The SVP received about the same percentage of the vote as they did in the 2007 Federal election (26.1% in 2007 vs 23.0% in 2011). The CVP moved from third in 2007 (with 22.8%) to second in 2011, the SPS moved from fourth in 2007 (with 13.9%) to third and the FDP moved from second in 2007 (with 25.3%) to fourth. A total of 60 votes were cast in this election.

==Economy==
As of In 2010 2010, Pierrafortscha had an unemployment rate of 1.5%. As of 2008, there were 36 people employed in the primary economic sector and about 10 businesses involved in this sector. 9 people were employed in the secondary sector and there was 1 business in this sector. 5 people were employed in the tertiary sector, with 3 businesses in this sector. There were 78 residents of the municipality who were employed in some capacity, of which females made up 35.9% of the workforce.

In 2008 the total number of full-time equivalent jobs was 41. The number of jobs in the primary sector was 28, all of which were in agriculture. The number of jobs in the secondary sector was 8, all of which were in manufacturing. The number of jobs in the tertiary sector was 5, of which 1 was a technical professional or scientist.

In 2000, there were 7 workers who commuted into the municipality and 50 workers who commuted away. The municipality is a net exporter of workers, with about 7.1 workers leaving the municipality for every one entering.
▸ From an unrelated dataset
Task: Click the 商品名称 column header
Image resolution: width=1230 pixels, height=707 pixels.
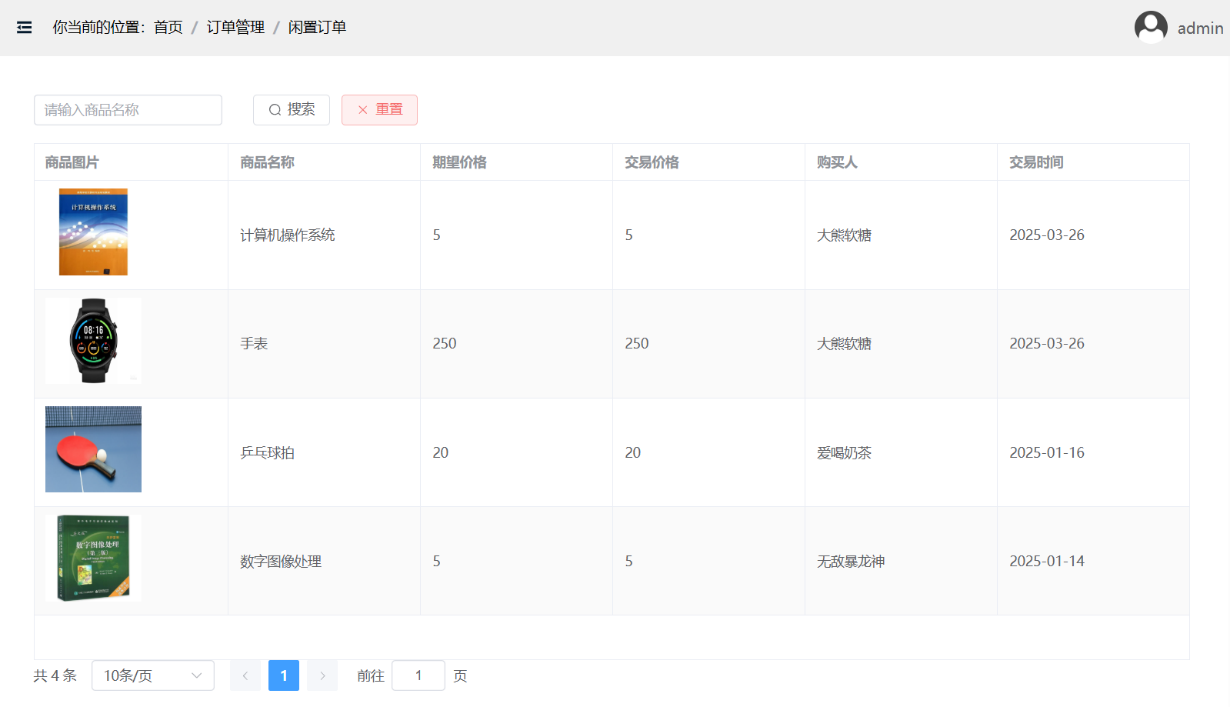Action: coord(267,162)
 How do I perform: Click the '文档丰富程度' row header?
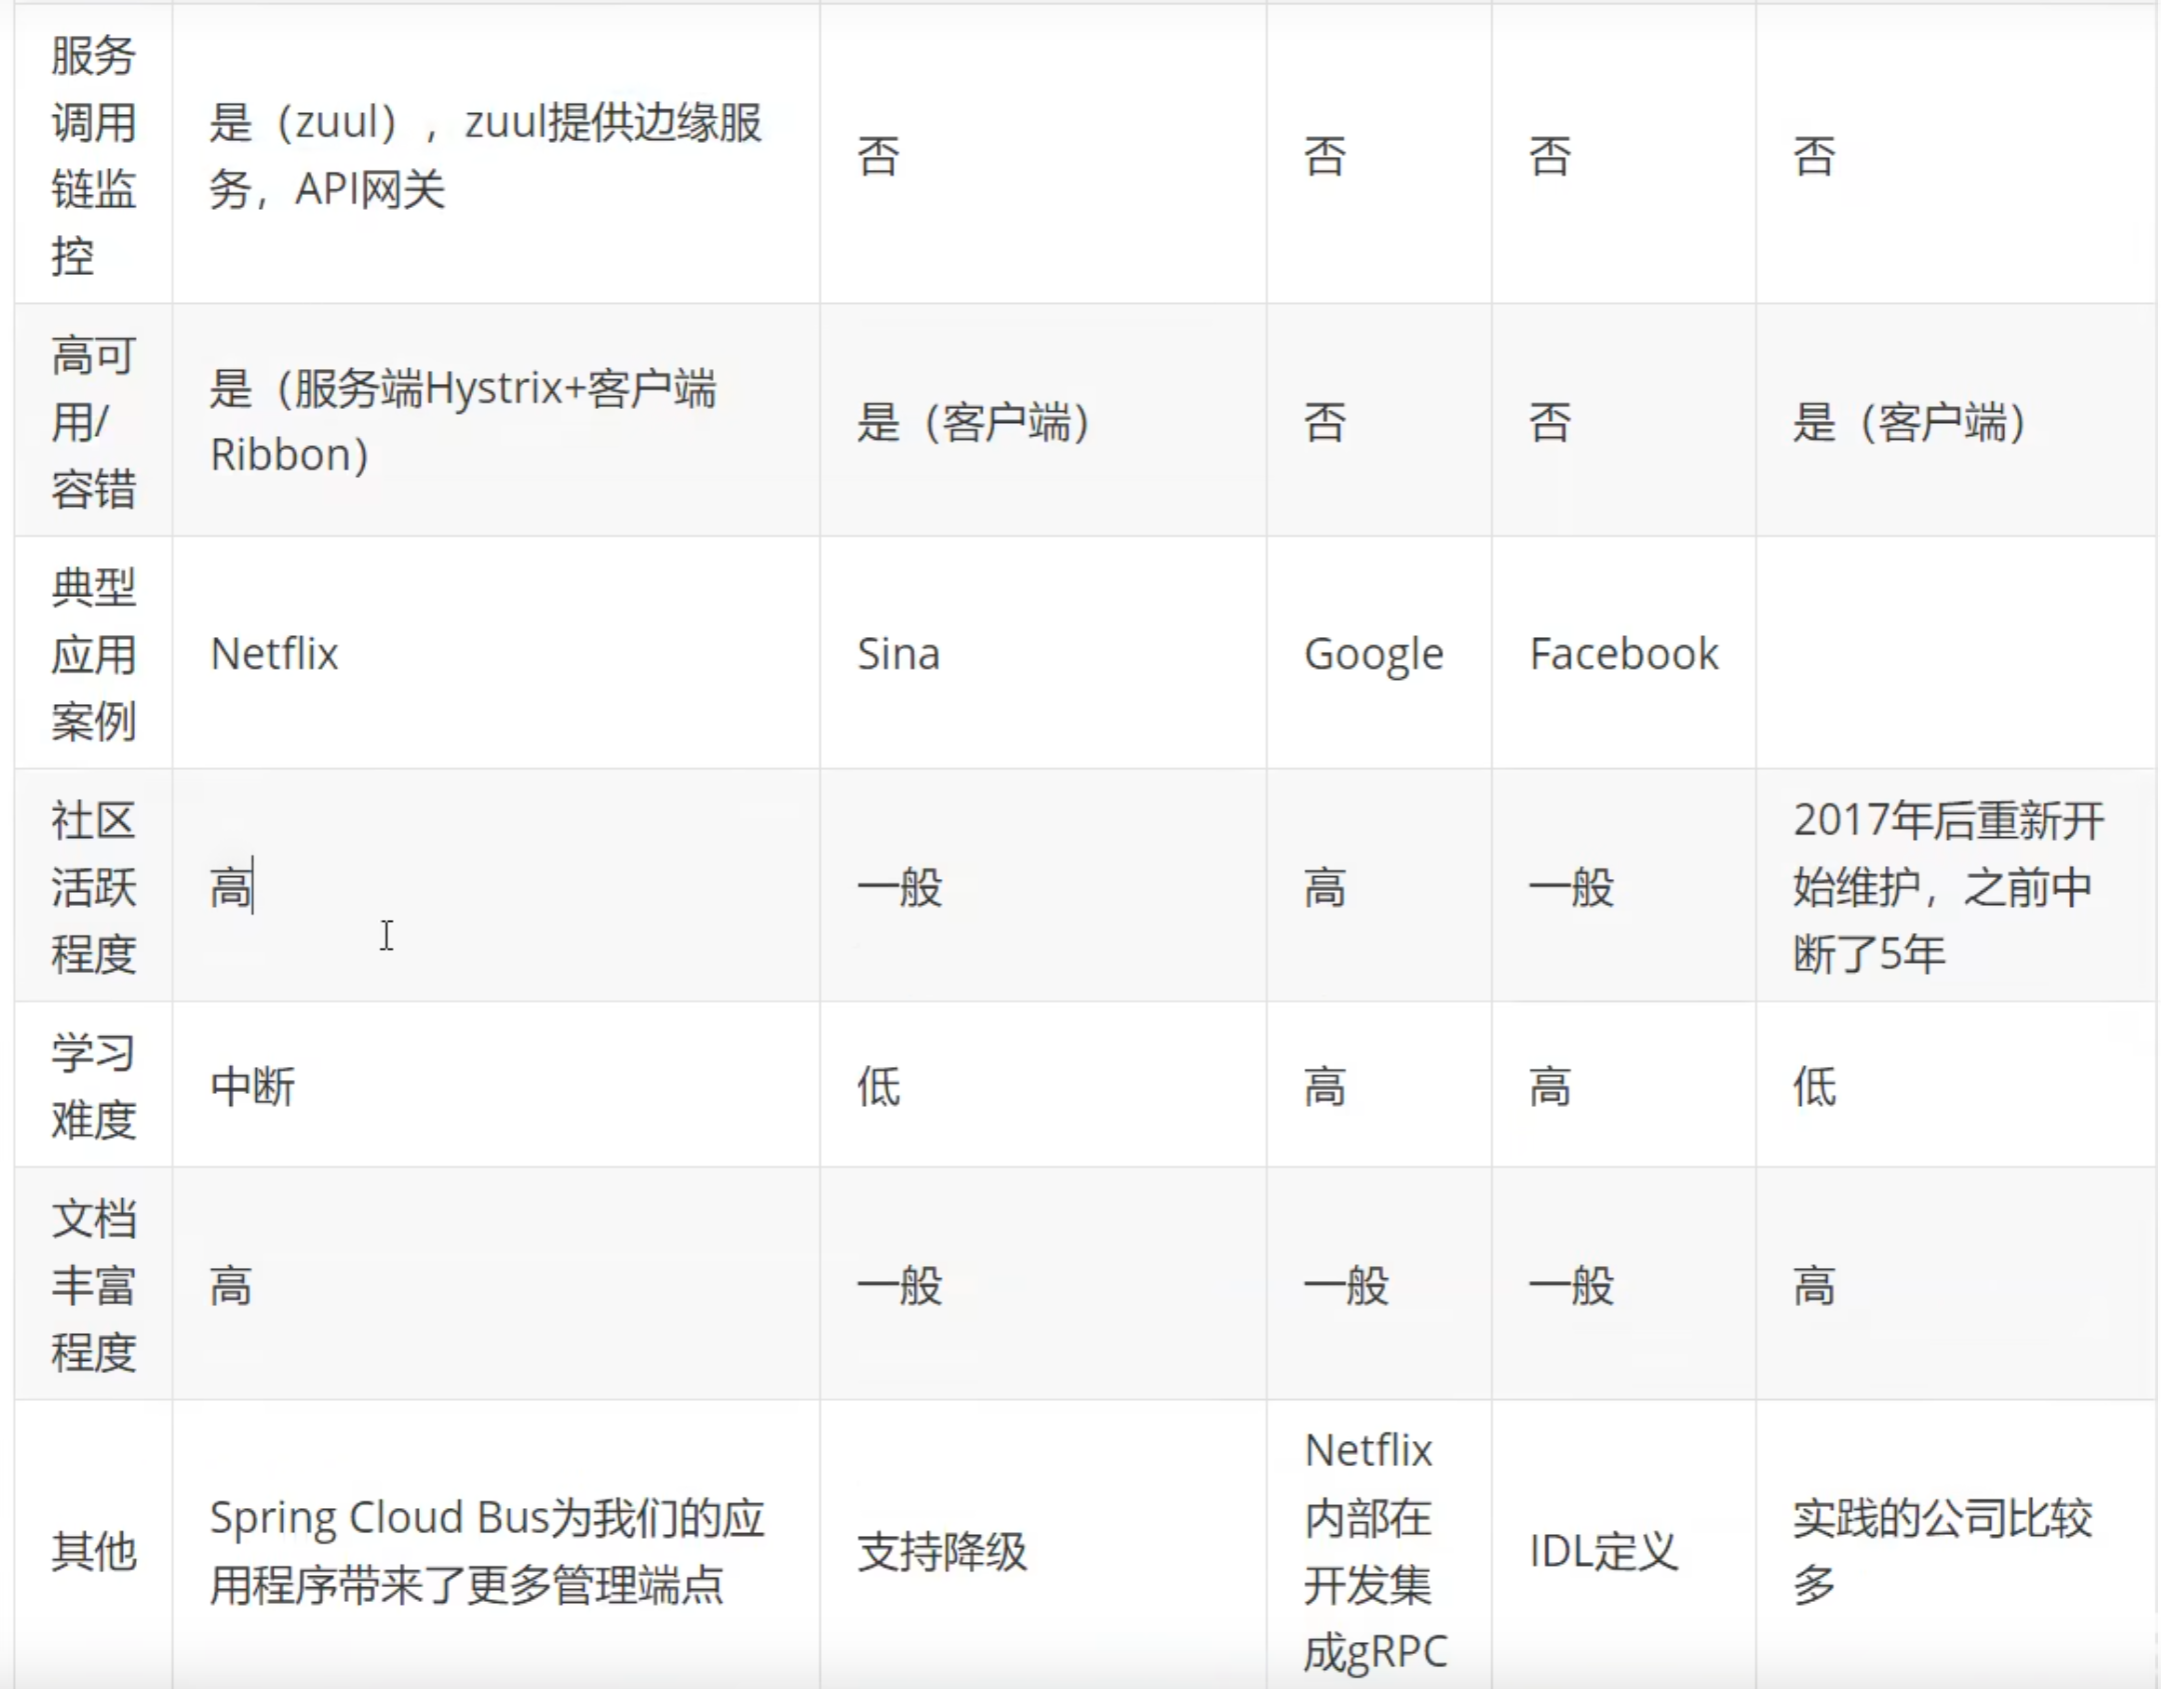pos(93,1285)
Of the working population, 2.6% used public transportation to get to work, and 60.3% used a private car.

==Religion==
From the 2000 census, 98 or 72.1% were Roman Catholic, while 31 or 22.8% belonged to the Swiss Reformed Church. 4 (or about 2.94% of the population) belonged to no church, are agnostic or atheist, and 3 individuals (or about 2.21% of the population) did not answer the question.

==Education==
In Pierrafortscha about 47 or (34.6%) of the population have completed non-mandatory upper secondary education, and 24 or (17.6%) have completed additional higher education (either university or a Fachhochschule). Of the 24 who completed tertiary schooling, 58.3% were Swiss men, 29.2% were Swiss women.

The Canton of Fribourg school system provides one year of non-obligatory Kindergarten, followed by six years of Primary school. This is followed by three years of obligatory lower Secondary school where the students are separated according to ability and aptitude. Following the lower Secondary students may attend a three or four year optional upper Secondary school. The upper Secondary school is divided into gymnasium (university preparatory) and vocational programs. After they finish the upper Secondary program, students may choose to attend a Tertiary school or continue their apprenticeship.

During the 2010-11 school year, there were no students attending school in Pierrafortscha, but a total of 21 students attended school in other municipalities. Of these students, none of them were in kindergarten, 16 were in a primary school, 3 were in a mandatory secondary school, were in an upper secondary school and 2 were in a vocational secondary program. There were no tertiary students from this municipality.

As of 2000, there were 2 students in Pierrafortscha who came from another municipality, while 21 residents attended schools outside the municipality.